◆ Required work:
Each line below should be repeated exactly as it stands.

◆ Saved entries:
- Opening Delimiter -

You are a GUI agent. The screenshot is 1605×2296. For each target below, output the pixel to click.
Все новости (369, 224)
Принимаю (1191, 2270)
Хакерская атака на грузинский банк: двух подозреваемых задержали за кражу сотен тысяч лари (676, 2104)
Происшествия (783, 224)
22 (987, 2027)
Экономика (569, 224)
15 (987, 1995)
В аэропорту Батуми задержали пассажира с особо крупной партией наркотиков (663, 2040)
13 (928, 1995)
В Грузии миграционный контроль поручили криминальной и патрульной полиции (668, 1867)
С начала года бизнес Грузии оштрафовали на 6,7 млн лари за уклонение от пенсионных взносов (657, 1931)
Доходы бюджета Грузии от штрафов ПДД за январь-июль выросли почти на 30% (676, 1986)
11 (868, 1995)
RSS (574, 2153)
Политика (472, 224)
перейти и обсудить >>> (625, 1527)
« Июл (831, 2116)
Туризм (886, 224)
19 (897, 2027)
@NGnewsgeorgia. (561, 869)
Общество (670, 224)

- Closing Delimiter -

◆ Answer to this problem:
You are a GUI agent. The screenshot is 1605×2296. For each target below, output the pixel to click.
Все новости (369, 224)
Принимаю (1191, 2270)
Хакерская атака на грузинский банк: двух подозреваемых задержали за кражу сотен тысяч лари (676, 2104)
Происшествия (783, 224)
22 (987, 2027)
Экономика (569, 224)
15 (987, 1995)
В аэропорту Батуми задержали пассажира с особо крупной партией наркотиков (663, 2040)
13 (928, 1995)
В Грузии миграционный контроль поручили криминальной и патрульной полиции (668, 1867)
С начала года бизнес Грузии оштрафовали на 6,7 млн лари за уклонение от пенсионных взносов (657, 1931)
Доходы бюджета Грузии от штрафов ПДД за январь-июль выросли почти на 30% (676, 1986)
11 (868, 1995)
RSS (574, 2153)
Политика (472, 224)
перейти и обсудить >>> (625, 1527)
« Июл (831, 2116)
Туризм (886, 224)
19 (897, 2027)
@NGnewsgeorgia. (561, 869)
Общество (670, 224)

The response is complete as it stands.